START The input

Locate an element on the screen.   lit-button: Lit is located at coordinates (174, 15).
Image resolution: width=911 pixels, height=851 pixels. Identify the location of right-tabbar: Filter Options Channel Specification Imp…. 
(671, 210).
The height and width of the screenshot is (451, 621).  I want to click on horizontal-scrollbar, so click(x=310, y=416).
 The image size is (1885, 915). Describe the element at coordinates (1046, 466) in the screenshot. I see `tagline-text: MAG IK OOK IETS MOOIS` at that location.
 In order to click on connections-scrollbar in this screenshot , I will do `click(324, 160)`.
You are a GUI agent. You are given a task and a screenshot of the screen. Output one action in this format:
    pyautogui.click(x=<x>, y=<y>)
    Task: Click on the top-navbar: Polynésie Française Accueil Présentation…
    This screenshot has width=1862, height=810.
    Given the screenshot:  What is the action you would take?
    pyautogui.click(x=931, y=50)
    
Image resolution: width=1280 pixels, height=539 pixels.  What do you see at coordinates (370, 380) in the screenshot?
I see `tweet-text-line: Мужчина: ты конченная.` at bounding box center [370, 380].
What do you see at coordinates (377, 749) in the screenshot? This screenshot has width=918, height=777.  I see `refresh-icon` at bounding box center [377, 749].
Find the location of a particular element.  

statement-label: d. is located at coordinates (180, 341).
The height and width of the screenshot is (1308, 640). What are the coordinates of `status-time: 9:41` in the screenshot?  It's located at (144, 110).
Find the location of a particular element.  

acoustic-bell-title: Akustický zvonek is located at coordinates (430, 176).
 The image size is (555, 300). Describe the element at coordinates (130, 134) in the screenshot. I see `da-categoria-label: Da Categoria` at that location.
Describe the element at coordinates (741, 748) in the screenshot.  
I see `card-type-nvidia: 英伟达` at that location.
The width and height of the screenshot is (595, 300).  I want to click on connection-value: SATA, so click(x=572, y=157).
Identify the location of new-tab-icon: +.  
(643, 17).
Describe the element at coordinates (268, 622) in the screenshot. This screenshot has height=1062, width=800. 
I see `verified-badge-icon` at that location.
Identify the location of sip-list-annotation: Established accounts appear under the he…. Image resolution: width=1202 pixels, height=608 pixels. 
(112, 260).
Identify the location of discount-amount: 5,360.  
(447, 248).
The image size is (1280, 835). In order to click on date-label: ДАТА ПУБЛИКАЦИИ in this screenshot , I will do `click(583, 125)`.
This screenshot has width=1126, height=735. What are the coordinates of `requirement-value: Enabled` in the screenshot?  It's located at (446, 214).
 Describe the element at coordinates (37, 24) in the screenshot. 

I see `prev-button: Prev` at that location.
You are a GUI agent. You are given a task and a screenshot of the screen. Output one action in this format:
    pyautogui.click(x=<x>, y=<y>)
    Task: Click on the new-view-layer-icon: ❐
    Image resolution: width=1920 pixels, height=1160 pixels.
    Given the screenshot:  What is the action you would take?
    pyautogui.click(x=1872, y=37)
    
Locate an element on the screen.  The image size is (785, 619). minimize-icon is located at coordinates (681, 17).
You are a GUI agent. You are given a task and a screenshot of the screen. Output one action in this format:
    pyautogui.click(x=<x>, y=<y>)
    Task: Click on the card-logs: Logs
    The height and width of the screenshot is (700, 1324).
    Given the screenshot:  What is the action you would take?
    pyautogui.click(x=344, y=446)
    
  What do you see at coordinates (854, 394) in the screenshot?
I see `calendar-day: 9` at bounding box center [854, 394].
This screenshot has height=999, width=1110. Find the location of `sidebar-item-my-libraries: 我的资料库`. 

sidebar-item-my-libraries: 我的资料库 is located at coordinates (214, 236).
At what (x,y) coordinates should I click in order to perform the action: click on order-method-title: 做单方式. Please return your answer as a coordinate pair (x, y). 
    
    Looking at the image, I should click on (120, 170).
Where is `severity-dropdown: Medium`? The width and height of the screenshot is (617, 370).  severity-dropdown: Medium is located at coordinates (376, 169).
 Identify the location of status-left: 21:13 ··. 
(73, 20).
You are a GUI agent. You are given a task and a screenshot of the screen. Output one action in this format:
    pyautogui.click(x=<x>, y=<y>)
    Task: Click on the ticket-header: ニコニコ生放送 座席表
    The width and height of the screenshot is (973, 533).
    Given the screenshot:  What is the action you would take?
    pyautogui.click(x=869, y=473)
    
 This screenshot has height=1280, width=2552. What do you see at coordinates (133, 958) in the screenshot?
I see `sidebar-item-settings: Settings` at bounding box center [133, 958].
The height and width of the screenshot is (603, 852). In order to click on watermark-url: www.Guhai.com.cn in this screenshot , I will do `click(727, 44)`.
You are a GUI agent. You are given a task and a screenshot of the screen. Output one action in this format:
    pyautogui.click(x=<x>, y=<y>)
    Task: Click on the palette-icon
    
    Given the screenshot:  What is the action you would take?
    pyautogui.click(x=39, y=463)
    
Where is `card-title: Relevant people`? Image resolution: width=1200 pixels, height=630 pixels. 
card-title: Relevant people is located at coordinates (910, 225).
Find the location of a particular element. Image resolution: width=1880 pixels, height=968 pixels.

END The input

Exercise directions: Rewrite the lines of the listing, starting at the line containing "What do you see at coordinates (377, 749)" and ending at the line containing "(447, 248).", with every instance of "Identify the location of" renamed to "Locate" and all other text left unchanged.

Written reply:
What do you see at coordinates (377, 749) in the screenshot? This screenshot has width=918, height=777.  I see `refresh-icon` at bounding box center [377, 749].
Find the location of a particular element.  

statement-label: d. is located at coordinates (180, 341).
The height and width of the screenshot is (1308, 640). What are the coordinates of `status-time: 9:41` in the screenshot?  It's located at (144, 110).
Find the location of a particular element.  

acoustic-bell-title: Akustický zvonek is located at coordinates (430, 176).
 The image size is (555, 300). Describe the element at coordinates (130, 134) in the screenshot. I see `da-categoria-label: Da Categoria` at that location.
Describe the element at coordinates (741, 748) in the screenshot.  
I see `card-type-nvidia: 英伟达` at that location.
The width and height of the screenshot is (595, 300).  I want to click on connection-value: SATA, so click(x=572, y=157).
Locate new-tab-icon: +.  
(643, 17).
Describe the element at coordinates (268, 622) in the screenshot. This screenshot has height=1062, width=800. 
I see `verified-badge-icon` at that location.
Locate sip-list-annotation: Established accounts appear under the he…. Image resolution: width=1202 pixels, height=608 pixels. 
(112, 260).
Locate discount-amount: 5,360.  
(447, 248).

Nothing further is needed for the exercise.